>>>>
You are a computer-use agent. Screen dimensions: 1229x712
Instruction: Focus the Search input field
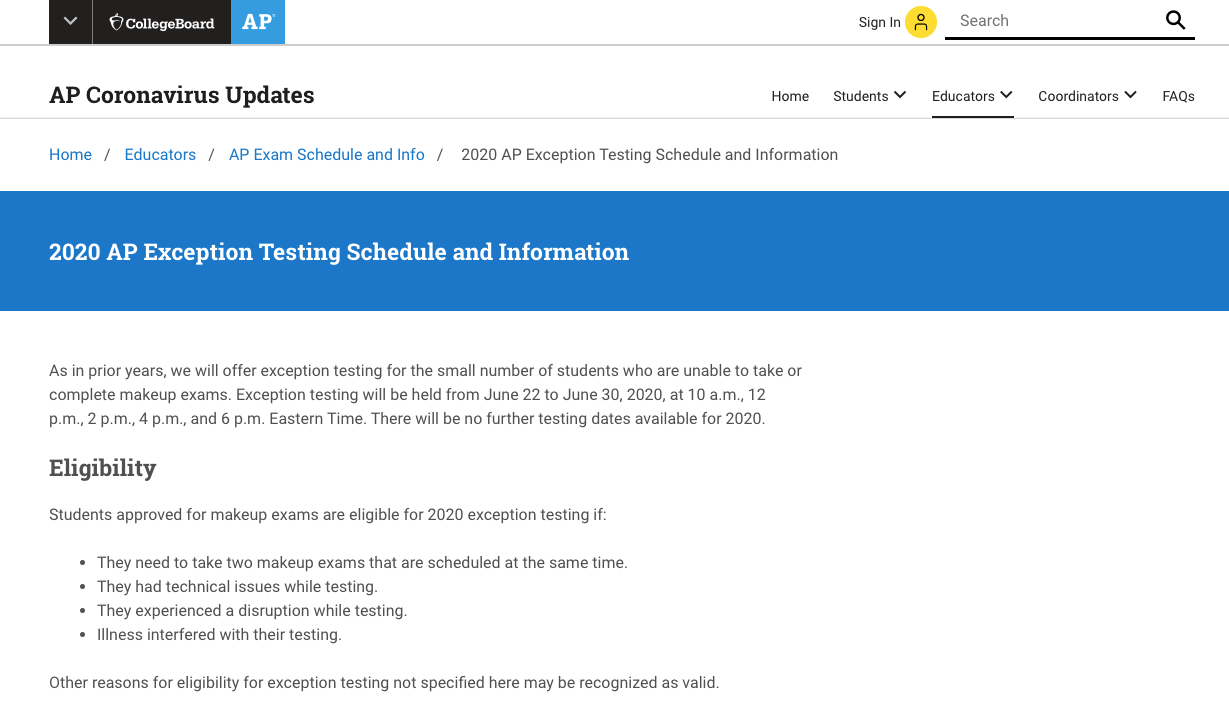[x=1055, y=20]
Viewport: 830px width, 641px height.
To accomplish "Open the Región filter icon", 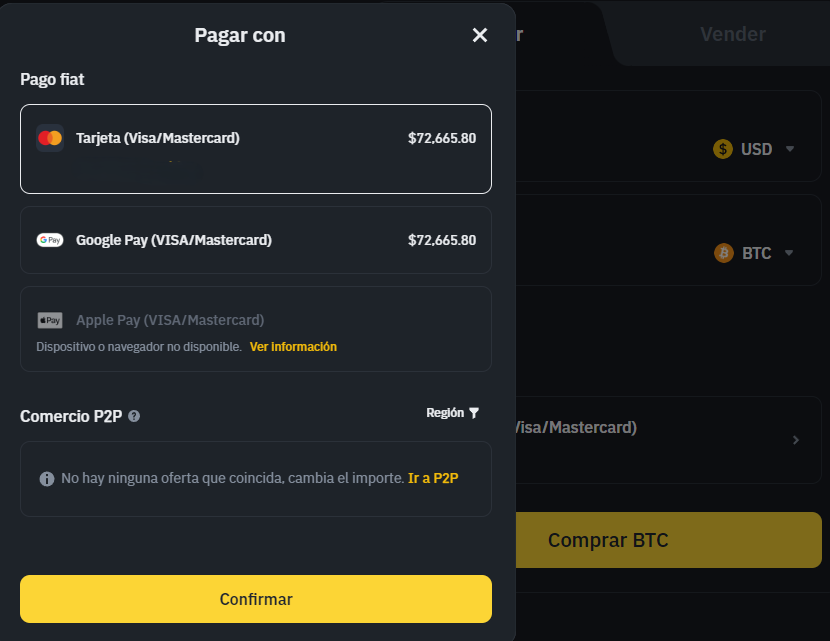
<<<<
▶ _The task_
Count how many lines in the data above contain the word "Instruction". Reply with the number only.

▶ _Exercise response_
1